Don L. Lee was ten years old when his mother, Maxine, took him and his younger sister to visit the minister of one of the largest black churches in Detroit. It was mid-20th-century America, and, abandoned years before by her husband, Maxine, a beautiful, vivacious woman, had been trying to keep the family afloat with the odds stacked against her.

Within a week, Maxine and her children were on the street.

If you’re African-American, you might not recognize the name Haki Madhubuti unless you move in literary and intellectual circles. But you’ve heard echoes of his poetry in the music of rap and hip-hop. And you’re familiar with the tension between those in the black community who favor the opportunities of integration and those who argue that blacks need to take control of their own lives, a gospel Madhubuti has preached for more than half a century.

“I could have been famous as Don L. Lee,” Madhubuti says to me as we walk down a stairwell at the Barbara A. Sizemore Academy in Chicago’s Englewood neighborhood while, outside, a late winter sun has turned the worn-down homes and cityscape across the street into blazing beauty. He’s what used to be called a long drink of water—six-foot-one and still thin at the age of 76, a vegan who exercises daily, meditates, and does yoga.

Black empowerment had been his lodestar since his teenage years, and already he’d begun to put down roots among his fellow blacks in Chicago, even though, because of his light skin (his memoir is titled YellowBlack: The First Twenty-One Years of a Poet’s Life), he never felt fully accepted.

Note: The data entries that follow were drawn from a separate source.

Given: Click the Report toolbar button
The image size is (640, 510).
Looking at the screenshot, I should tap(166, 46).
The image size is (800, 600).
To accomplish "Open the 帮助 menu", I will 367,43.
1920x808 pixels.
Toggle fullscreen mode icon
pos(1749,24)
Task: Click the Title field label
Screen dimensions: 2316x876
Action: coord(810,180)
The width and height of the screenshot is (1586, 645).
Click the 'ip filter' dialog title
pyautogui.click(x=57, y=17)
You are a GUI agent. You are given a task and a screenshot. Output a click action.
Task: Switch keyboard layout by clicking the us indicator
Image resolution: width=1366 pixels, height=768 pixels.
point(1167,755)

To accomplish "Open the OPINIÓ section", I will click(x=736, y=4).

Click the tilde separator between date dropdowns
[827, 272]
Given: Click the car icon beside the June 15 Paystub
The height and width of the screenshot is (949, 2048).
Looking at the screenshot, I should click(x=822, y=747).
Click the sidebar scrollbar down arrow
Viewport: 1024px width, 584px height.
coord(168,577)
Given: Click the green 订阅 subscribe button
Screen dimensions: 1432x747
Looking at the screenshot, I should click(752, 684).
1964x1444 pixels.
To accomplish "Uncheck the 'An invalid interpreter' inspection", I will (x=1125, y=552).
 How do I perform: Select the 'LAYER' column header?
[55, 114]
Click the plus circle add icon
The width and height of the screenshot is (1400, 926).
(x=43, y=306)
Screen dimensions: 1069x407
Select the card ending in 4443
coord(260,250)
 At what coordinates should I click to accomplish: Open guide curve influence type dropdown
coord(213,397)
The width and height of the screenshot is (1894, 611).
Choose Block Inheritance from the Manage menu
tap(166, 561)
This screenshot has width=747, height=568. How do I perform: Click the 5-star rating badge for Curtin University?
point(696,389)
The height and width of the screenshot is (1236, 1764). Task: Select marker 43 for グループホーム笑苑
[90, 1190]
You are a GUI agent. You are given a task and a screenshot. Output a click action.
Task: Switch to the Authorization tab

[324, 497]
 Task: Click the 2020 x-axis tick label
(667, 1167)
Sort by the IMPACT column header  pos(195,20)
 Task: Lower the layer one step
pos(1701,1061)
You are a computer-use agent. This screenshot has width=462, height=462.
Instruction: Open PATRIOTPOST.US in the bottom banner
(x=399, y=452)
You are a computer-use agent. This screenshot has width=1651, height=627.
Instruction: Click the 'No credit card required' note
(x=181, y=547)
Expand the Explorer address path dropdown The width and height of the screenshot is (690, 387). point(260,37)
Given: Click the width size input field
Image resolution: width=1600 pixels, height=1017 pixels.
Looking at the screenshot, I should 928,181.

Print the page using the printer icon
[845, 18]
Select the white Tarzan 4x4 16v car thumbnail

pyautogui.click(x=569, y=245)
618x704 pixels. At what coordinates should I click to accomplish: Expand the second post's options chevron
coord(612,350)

Indeed, last year at one of the 50th anniversary celebrations for Third World Press, Ta-Nehisi Coates, best-selling author of Between the World and Me and writer of the Black Panther comic books, told the audience, “There were numerous times throughout the course of my childhood and early adulthood  . . . when books [written] by Brother Haki directly and published by Brother Haki were central to me.” Those books, he said, “made me possible.”